Conséquence directe, les catégories de victimes sont multiples, et sont souvent considérées comme plus gênantes qu'intéressantes pour les gouvernants. Et si vous avez la chance (!!!) de faire partie des victimes « bien en cour », « à la mode », vous serez plus ou moins indemnisé, tandis que si vous faites partie des catégories qui mettent en cause le pouvoir, vous resterez victime, sans plus, donc avec beaucoup moins, même si il en est beaucoup parlé. Car reconnaître qu'il existe des victimes des institutions, c'est montrer une faiblesse, ce qu'aucun pouvoir n'accepte. Il est possible d'abuser de la faiblesse des autres, mais pas de l'autorité, car cela est perçu comme un affaiblissement de la République. C'est de cette manière que la corruption combine les avantages, les privilèges, les abus de confiance, si bien que plus personne ne s'y retrouve.
Il serait donc important que la situation de victime soit séparée en deux : d'une part, ce qui concerne la cooptation, société, représentée par le procureur, d'autre part, ce qui concerne les conséquences personnelles, représentées par un juge de l'évaluation. Le jugement comprendrait donc deux volets, que le juge de l'exécution serait chargé d'appliquer. De la même manière qu'il serait ainsi statué sur le trouble subi par l'État, il serait statué sur les troubles individuels. Parler de reconstruction de la personnalité passe par des rééquilibrages que chaque profession devrait avoir à assumer, par le biais d'assurances, regroupées et contrôlées par des mécanismes impartiaux et indépendants. La victime serait donc indemnisée, à charge pour le système d'assurances de se faire dédommager ou indemniser. Plus le risque est grand, plus le coût est élevé, et plus le métier a intérêt à savoir surveiller. Ce n'est pas le cas dans notre pays, puisque le système de cooptation en place, complété par le poids des réseaux, empêche toute prise de conscience tant des élus que des haut-fonctionnaires. La situation s'est encore dégradée ces dernières années, avec des protections et des revenus supplémentaires attribués aux élus et aux haut-fonctionnaires Si le poids du budget de chaque ministère était amputé du coût des fautes passées, la surveillance serait certainement meilleure ; même chose pour les corporations protégées comme les notaires, les liquidateurs, les gestionnaires de fortune, les administrateurs de biens, mais aussi la police, l'armée, ….
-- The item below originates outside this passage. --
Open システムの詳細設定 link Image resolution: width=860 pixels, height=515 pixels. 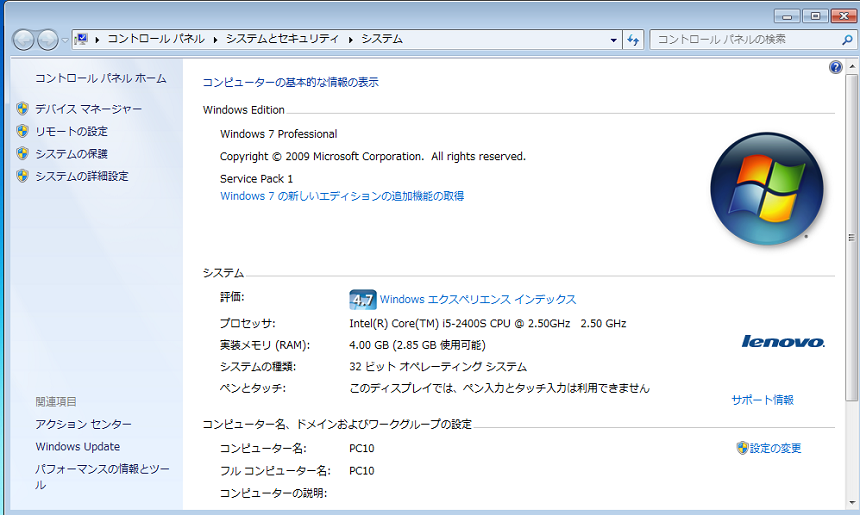(81, 176)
Les victimes ont toujours été manipulées, surtout pour servir le pouvoir , qui préfère négocier avec des puissances en place plutôt que de mettre fin à des anomalies criantes. C'est ainsi que les politiques se sont fait acheter de tous temps, notre centralisation a fait le reste.
Un autre avantage de l'obligation d'indemniser immédiatement serait la conséquence sur la profession concernée dont les coûts d'assurance augmenteraient. Bien sûr, il faut réfléchir aux effets pervers, mais l'implication de la collectivité comme garante permettrait à de nombreuses associations de surveiller et d'intervenir.
L'imagination au service de la collectivité peut être plus féconde que celle des délinquants, car il y a plus de contributeurs.